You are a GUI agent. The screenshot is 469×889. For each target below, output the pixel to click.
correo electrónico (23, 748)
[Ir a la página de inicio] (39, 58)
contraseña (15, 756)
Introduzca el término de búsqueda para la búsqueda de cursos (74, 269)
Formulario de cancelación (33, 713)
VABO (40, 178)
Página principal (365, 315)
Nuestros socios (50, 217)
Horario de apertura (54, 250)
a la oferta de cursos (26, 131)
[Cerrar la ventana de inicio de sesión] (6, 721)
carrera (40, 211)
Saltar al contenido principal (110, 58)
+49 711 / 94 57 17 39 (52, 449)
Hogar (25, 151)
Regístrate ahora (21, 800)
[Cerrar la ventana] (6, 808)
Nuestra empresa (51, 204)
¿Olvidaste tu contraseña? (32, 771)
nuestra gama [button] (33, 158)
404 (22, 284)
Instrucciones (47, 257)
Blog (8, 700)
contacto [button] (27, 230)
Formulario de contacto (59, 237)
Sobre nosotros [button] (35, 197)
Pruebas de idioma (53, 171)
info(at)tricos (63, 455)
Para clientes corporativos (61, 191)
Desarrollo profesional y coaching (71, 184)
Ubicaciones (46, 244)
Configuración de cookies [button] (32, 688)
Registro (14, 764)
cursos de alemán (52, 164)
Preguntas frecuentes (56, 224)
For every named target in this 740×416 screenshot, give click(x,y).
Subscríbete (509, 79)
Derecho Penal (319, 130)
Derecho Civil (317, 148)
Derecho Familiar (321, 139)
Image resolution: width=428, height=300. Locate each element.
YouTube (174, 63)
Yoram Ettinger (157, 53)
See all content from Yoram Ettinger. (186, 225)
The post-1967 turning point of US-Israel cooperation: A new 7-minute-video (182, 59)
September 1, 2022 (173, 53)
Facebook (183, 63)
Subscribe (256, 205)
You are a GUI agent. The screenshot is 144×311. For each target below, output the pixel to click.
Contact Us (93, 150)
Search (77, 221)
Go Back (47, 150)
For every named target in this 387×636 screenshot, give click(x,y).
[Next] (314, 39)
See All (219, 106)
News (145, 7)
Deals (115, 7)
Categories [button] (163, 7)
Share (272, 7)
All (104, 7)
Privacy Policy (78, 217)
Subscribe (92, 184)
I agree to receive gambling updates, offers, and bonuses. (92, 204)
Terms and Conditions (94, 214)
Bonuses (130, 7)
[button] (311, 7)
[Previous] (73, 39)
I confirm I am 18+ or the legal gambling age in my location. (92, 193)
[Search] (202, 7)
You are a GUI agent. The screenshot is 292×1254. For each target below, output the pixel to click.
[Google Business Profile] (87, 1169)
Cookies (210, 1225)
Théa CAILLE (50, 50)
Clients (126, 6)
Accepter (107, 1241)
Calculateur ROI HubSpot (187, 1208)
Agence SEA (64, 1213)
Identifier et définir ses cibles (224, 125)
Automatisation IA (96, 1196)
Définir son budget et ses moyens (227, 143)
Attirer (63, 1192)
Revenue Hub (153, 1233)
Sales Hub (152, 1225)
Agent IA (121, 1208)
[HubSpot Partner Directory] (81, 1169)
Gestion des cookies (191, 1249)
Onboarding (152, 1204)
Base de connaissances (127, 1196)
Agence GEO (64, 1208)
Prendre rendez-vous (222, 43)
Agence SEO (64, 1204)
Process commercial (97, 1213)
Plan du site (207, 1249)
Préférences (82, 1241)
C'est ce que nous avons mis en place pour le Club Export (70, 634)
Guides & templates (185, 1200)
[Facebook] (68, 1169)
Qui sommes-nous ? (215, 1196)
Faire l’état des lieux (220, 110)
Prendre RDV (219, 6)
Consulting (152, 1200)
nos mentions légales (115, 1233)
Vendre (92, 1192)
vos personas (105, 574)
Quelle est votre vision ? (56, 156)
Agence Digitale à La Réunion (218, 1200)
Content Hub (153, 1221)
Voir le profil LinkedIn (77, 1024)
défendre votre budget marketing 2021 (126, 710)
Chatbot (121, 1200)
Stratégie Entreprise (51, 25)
--------------------
== The request ==
Copy all the rows above again, swapping "Subscribe" for "Sign up" everywhere it occurs and leaving everything else unchanged.

== In response ==
You are a GUI agent. The screenshot is 469×889. For each target below, output the pixel to click.
correo electrónico (23, 748)
[Ir a la página de inicio] (39, 58)
contraseña (15, 756)
Introduzca el término de búsqueda para la búsqueda de cursos (74, 269)
Formulario de cancelación (33, 713)
VABO (40, 178)
Página principal (365, 315)
Nuestros socios (50, 217)
Horario de apertura (54, 250)
a la oferta de cursos (26, 131)
[Cerrar la ventana de inicio de sesión] (6, 721)
carrera (40, 211)
Saltar al contenido principal (110, 58)
+49 711 / 94 57 17 39 (52, 449)
Hogar (25, 151)
Regístrate ahora (21, 800)
[Cerrar la ventana] (6, 808)
Nuestra empresa (51, 204)
¿Olvidaste tu contraseña? (32, 771)
nuestra gama [button] (33, 158)
404 (22, 284)
Instrucciones (47, 257)
Blog (8, 700)
contacto [button] (27, 230)
Formulario de contacto (59, 237)
Sobre nosotros [button] (35, 197)
Pruebas de idioma (53, 171)
info(at)tricos (63, 455)
Para clientes corporativos (61, 191)
Desarrollo profesional y coaching (71, 184)
Ubicaciones (46, 244)
Configuración de cookies [button] (32, 688)
Registro (14, 764)
cursos de alemán (52, 164)
Preguntas frecuentes (56, 224)
For every named target in this 740×416 screenshot, give click(x,y).
Subscríbete (509, 79)
Derecho Penal (319, 130)
Derecho Civil (317, 148)
Derecho Familiar (321, 139)
Image resolution: width=428, height=300. Locate each element.
YouTube (174, 63)
Yoram Ettinger (157, 53)
See all content from Yoram Ettinger. (186, 225)
The post-1967 turning point of US-Israel cooperation: A new 7-minute-video (182, 59)
September 1, 2022 (173, 53)
Facebook (183, 63)
Sign up (256, 205)
You are a GUI agent. The screenshot is 144×311. For each target below, output the pixel to click.
Contact Us (93, 150)
Search (77, 221)
Go Back (47, 150)
For every named target in this 387×636 screenshot, give click(x,y).
[Next] (314, 39)
See All (219, 106)
News (145, 7)
Deals (115, 7)
Categories [button] (163, 7)
Share (272, 7)
All (104, 7)
Privacy Policy (78, 217)
Sign up (92, 184)
I agree to receive gambling updates, offers, and bonuses. (92, 204)
Terms and Conditions (94, 214)
Bonuses (130, 7)
[button] (311, 7)
[Previous] (73, 39)
I confirm I am 18+ or the legal gambling age in my location. (92, 193)
[Search] (202, 7)
You are a GUI agent. The screenshot is 292×1254. For each target below, output the pixel to click.
[Google Business Profile] (87, 1169)
Cookies (210, 1225)
Théa CAILLE (50, 50)
Clients (126, 6)
Accepter (107, 1241)
Calculateur ROI HubSpot (187, 1208)
Agence SEA (64, 1213)
Identifier et définir ses cibles (224, 125)
Automatisation IA (96, 1196)
Définir son budget et ses moyens (227, 143)
Attirer (63, 1192)
Revenue Hub (153, 1233)
Sales Hub (152, 1225)
Agent IA (121, 1208)
[HubSpot Partner Directory] (81, 1169)
Gestion des cookies (191, 1249)
Onboarding (152, 1204)
Base de connaissances (127, 1196)
Agence GEO (64, 1208)
Prendre rendez-vous (222, 43)
Agence SEO (64, 1204)
Process commercial (97, 1213)
Plan du site (207, 1249)
Préférences (82, 1241)
C'est ce que nous avons mis en place pour le Club Export (70, 634)
Guides & templates (185, 1200)
[Facebook] (68, 1169)
Qui sommes-nous ? (215, 1196)
Faire l’état des lieux (220, 110)
Prendre RDV (219, 6)
Consulting (152, 1200)
nos mentions légales (115, 1233)
Vendre (92, 1192)
vos personas (105, 574)
Quelle est votre vision ? (56, 156)
Agence Digitale à La Réunion (218, 1200)
Content Hub (153, 1221)
Voir le profil LinkedIn (77, 1024)
défendre votre budget marketing 2021 (126, 710)
Chatbot (121, 1200)
Stratégie Entreprise (51, 25)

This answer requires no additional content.